Three new books take their place in the ever expanding bibliography of the life and thought of Dietrich Bonhoeffer: A Dissent on Bonhoeffer by David H. Hopper (Westminster); Bonhoeffer: Exile and Martyrdom by Eberhard Bethge (Sea-bury); and The Last Days of Dietrich Bonhoeffer by Donald Goddard (Harper & Row). Hopper suggests that Bonhoeffer has been overrated as a theologian because of the historic situation surrounding his death and that people read their own views into his writings because he was not a consistent thinker. Bethge, close friend and biographer of Bonhoeffer, would not agree; rather, he suggests in his latest book that too little attention has been paid to Bonhoeffer’s critical significance. Goddard offers not a theological evaluation but rather an attempted reconstruction of the last two years of Bonhoeffer’s life, and writes with the general reader in view. An author of numerous studies of mysticism who was also something of a Christian mystic herself is the subject of Evelyn Underhill (1875–1941), an excellent new biography by Christopher Armstrong (Eerdmans).
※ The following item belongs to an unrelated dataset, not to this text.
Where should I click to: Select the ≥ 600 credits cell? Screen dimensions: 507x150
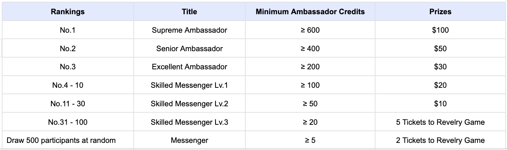310,30
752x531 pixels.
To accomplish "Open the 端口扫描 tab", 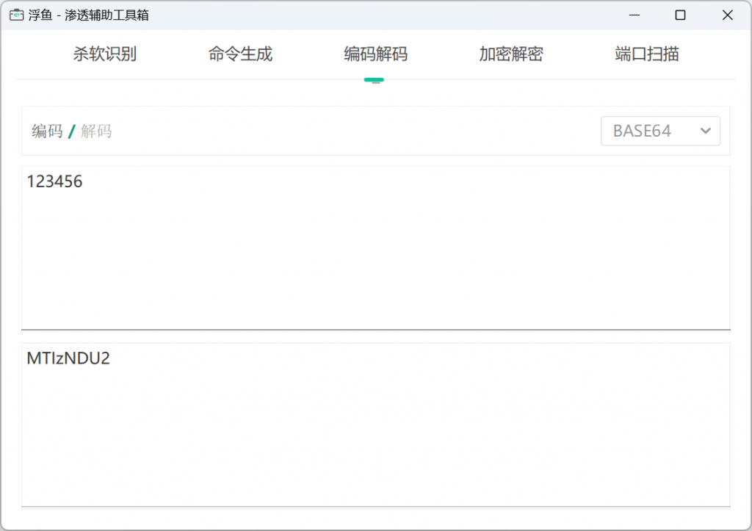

Leslie Weatherhead (Abingdon) is “a personal portrait” of the popular English Methodist preacher by his son, A. Kingsley Weatherhead, a professor of English literature at the University of Oregon. Teilhard de Chardin by Doran McCarty (Word) presents yet another “layman’s introduction” to the famous Jesuit scientist and mystical poet whose cult shows some signs of subsiding nowadays. Two well-known Christian writers have recently published their autobiographies; William Barclay, A Spiritual Autobiography (Eerdmans), and Basilea Schlink, I Found the Key to the Heart of God (Bethany Fellowship). Suenens: A Portrait by Elizabeth Hamilton (Doubleday) is the biography of the charismatic Catholics’ highest-ranking supporter to date.

A major scholarly presentation of the social teachings of the Church of England is provided by E. R. Norman in Church and Society in England, 1770–1970 (Oxford). He offers evidence to show that church leaders bucked the establishment more than they backed it.

The Secularization of the European Mind in the Nineteenth Century by Owen Chadwick (Cambridge), professor of modern history at the University of Cambridge, offers a fascinating study of the way the Christian Church lost whatever intellectual influence it may have once had at the very time it was spawning the modern missionary movement and evangelical influence in Protestant Europe was at its greatest heights—a fact that contemporary evangelical hagiographers have failed to grasp. More limited in scope is James C. Livingston’s The Ethics of Belief (Scholars Press), which concerns the crisis of religious belief and institutional commitment in Victorian England from a philosophical point of view. Religion and Atheism in the USSR and Eastern Europe edited by Bohdan R. Bociurkiw and John W. Strong (University of Toronto) and Antireligious Propaganda in the Soviet Union by David E. Powell (MIT) are scholarly studies of the attempt of the present Soviet government to destroy the religious institutions and beliefs of the various religious groups under its influence. Powell’s study is the more systematic of the two, though both are important.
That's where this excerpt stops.